- Born: California
- Occupation: Inventor
- Known for: Turner's Fruit-Press

= Madeline Turner =

American inventor

Madeline M. Turner was a Black American Freedman inventor. She invented Turner's Fruit-Press, which paved the way for further development of the fruit press. She was granted on April 25, 1916 and exhibited her invention at the Panama–California Exposition.

Turner lived in Oakland, California. Her fruit press allowed fruit to be pushed into an opening and cut in half. The fruit would be shifted between different plates until juiced. The press resembled a form of an assembly line. The fruit press was called "ingenious" by a patent review committee member.

== Early life ==
Madeline M. Turner was a trailblazing African American woman born and raised in the vibrant city of Oakland, California. Despite her significant contributions to the world of inventions and fruit juice making, not much is known about her personal life. Madeline M. Turner’s death and birth dates are not known. The inception of Turner's Fruit Press was a moment of practical ingenuity that unfolded in the simple act of squeezing an orange for a morning juice. Faced with the wearisome and time-consuming task, Madeline recognized a universal pain point shared by many—the laborious process of manually extracting juice from fruits. Undeterred by the lack of convenience, she resolved to embark on a journey to create a solution that would simplify this task while maximizing the juice yield from each fruit.

== Inventions ==
Driven by a keen sense of innovation and a keen understanding of the challenges faced by individuals grappling with the laborious task of manually extracting juice from fruits, Madeline M. Turner embarked on a journey. Recognizing the prevalent pain point of inefficiency in the fruit pressing process, she dedicated herself to the development of a groundbreaking product poised to alleviate this struggle and enhance accessibility. Her invention worked by pressing fruit into an opening and being cut in half via a cog. The fruit was then pushed between different plates until it was juiced accordingly.
The fruit press machine was granted U.S. patent 1,180,959 on April 25, 1916. Because of its simple, easy to clean, and efficient design, the invention, which was dubbed “ingenious” by the patent committee, revolutionized the fruit juice process. The invention was then displayed at the Panama-California Exhibition in San Diego.
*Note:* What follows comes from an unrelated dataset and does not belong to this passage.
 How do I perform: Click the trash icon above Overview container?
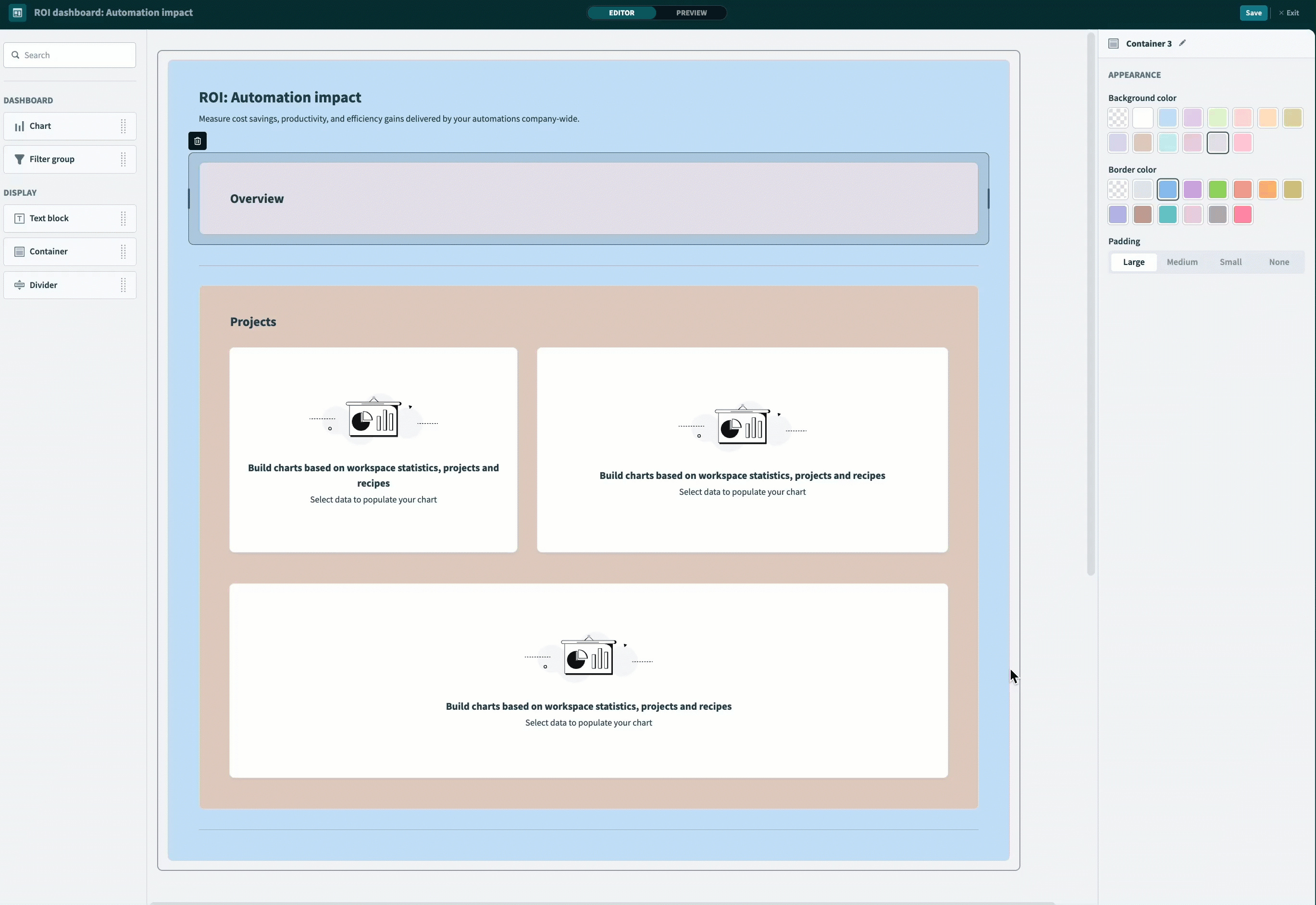coord(197,141)
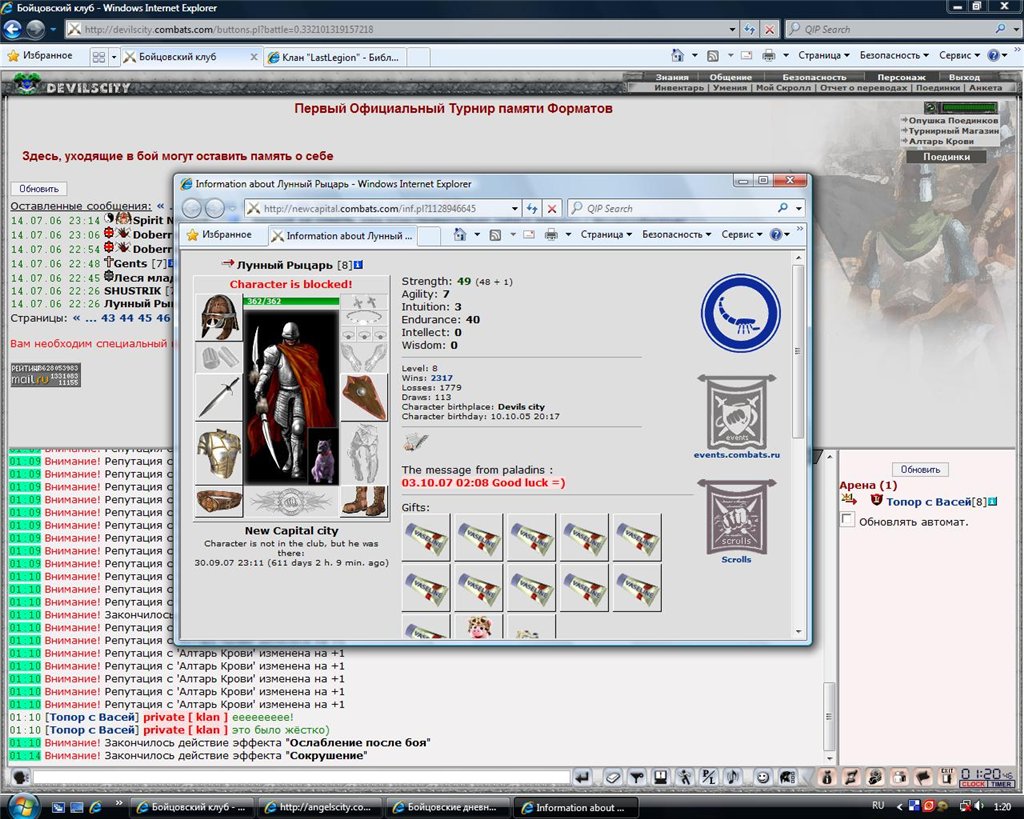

Madeline Turner's invention had a profound impact, revolutionizing the juice industry. Her innovative contribution transformed the way people approached and conducted fruit juice extraction, significantly growing the sector. As a result of her gumption, in 2020 the juice and smoothie industry received a sizable revenue of $2.6 billion. It is incredibly evident that Madeline Turner contributed to the incredible size of this market, as between 1948 and 2014 seven other patents referenced her invention. Due to Madeline Turner’s invention, juicing became a much more efficient process, which allowed businesses to expand their juice selling capabilities. Because of this, 4,170 juice and smoothie businesses exist in the United States of America as of 2022. Additionally, the industry has steadily grown every year. Ultimately, Madeline Turner’s innovative thinking paved the way for an insurmountable amount of business growth and efficiency for herself and for businesses and individuals that followed her. - 2014 have cited her patent.